J'irais même plus loin, envisager le fork dès le début de son projet est une bonne façon de savoir si le libre nous correspond vraiment. Et cela a un impact sur la suite : quand on bosse en se disant "peut-être à un moment, quelqu'un va forker, pour suivre une autre voie", ça amène à travailler autrement, pour que cet hypothétique fork puisse faire naitre de bonnes choses. Moi ça me pousse à documenter plus, à affiner les procédures pour que d'autres se réapproprient les projets, contrairement à mes projets privés qui sont très obscurs après quelques années. Ça m'aide aussi à refuser la pression dans certains cas : si les gens veulent vraiment tel ou tel truc qui ne m'intéresse pas, qu'ils bossent pour le faire et le gèrent dans leur fork, ce n'est pas un problème.
Je trouve que le fork fait partie des très grandes richesses du libre.
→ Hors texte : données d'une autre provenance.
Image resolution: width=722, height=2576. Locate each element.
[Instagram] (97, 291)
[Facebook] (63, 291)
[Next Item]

Cette liberté-là permet que de la diversité naisse, que des projets qui mourraient autrement puissent revivre. J'aimerais que tout logiciel proprio qui cesse d'être exploité soit libéré, afin qu'on puisse en reprendre les bonnes choses et les transformer.
[^] # Re: Développer pour soi, partager le résultat
Posté par Zatalyz (site web personnel) . En réponse au journal Quand les entreprises ne reversent rien aux logiciels libres. Évalué à 8.
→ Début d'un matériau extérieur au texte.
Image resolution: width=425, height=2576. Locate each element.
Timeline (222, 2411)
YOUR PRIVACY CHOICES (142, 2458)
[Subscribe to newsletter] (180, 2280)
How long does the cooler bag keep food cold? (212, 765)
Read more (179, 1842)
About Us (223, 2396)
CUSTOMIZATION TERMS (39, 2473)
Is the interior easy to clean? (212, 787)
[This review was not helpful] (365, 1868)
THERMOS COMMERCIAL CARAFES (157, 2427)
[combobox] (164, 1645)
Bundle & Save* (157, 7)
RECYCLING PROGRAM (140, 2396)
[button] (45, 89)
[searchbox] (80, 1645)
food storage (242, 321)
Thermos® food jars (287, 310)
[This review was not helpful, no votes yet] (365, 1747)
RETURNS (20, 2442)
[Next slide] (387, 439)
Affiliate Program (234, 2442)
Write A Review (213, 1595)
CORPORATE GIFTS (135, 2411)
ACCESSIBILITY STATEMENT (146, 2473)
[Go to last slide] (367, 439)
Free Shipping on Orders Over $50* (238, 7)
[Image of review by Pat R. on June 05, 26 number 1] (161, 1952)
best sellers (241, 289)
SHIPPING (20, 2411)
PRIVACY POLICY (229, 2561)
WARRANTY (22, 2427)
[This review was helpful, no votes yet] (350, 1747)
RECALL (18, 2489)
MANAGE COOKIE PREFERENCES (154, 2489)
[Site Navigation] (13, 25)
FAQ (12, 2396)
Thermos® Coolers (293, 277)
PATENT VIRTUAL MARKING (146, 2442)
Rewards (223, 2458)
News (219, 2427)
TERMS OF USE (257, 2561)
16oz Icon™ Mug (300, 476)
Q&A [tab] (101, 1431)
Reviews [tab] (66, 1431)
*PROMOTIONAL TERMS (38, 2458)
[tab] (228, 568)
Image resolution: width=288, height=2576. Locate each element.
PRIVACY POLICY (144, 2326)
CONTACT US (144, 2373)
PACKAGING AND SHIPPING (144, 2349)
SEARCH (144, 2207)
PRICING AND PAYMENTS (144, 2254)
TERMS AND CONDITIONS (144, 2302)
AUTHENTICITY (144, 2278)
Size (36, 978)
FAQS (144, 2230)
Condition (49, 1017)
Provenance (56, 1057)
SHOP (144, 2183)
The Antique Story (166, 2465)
Ce qui est réellement naïf est de choisir une licence sans en comprendre les enjeux. Je vais me faire l'avocat du diable, mais le droit d'auteur de base est une solution parfaitement acceptable quand on ne veut pas se prendre la tête : on code son truc pour résoudre son propre problème, puis on trouve que c'est bien et on peut le montrer aux gens mais… cela ne veut pas dire que ça doit être sous licence libre. D'ailleurs les licences libres s'appuient sur le droit d'auteur, en formalisant dans un contrat (avec les termes juridiques qu'il faut) les droits que l'auteur va concéder à ses utilisateurs. Le modèle du freeware n'a pas disparu : un logiciel qui reste sous licence propriétaire classique, mais qui est distribué gratuitement avec la bénédiction de son auteur. On peut aussi publier son code, le montrer aux gens, sans leur donner le droit d'en faire quoi que ce soit en dehors de le regarder et de nous faire des retours sur sa qualité. Ce n'est pas libre, mais c'est possible, c'est permis ;)
À partir du moment où on fait un choix, il faut en comprendre les conséquences. Faire du libre, c'est donner des droits aux utilisateurs, et du vrai libre, c'est des droits y compris à des gens qui ne diront jamais merci.
Le libre a plein d'avantages. Mais ce n'est pas la solution à tout, et c'est une mauvaise solution "par défaut". Beaucoup de gens ne sont pas prêts à ce que leur code soit utilisé par "n'importe qui, n'importe comment", ne voient pas les divers scénarios possibles. C'est intéressant de questionner le rapport à son œuvre et au partage, justement, et le choix d'une licence est le moment de se poser des questions !
Je préfère vraiment des gens qui hésitent, qui vont rester sous des licences plus ou moins fermées, et qui peuvent libérer au fil du temps une partie de leur travail en toute conscience, à ceux qui ont vu la lumière et se jettent sur la licence WTFPL "parce que je ne veux pas m'embêter avec le droit d'auteur", puis qui se plaignent quelques années plus tard que leur code soit utilisé à l'encontre de leurs valeurs.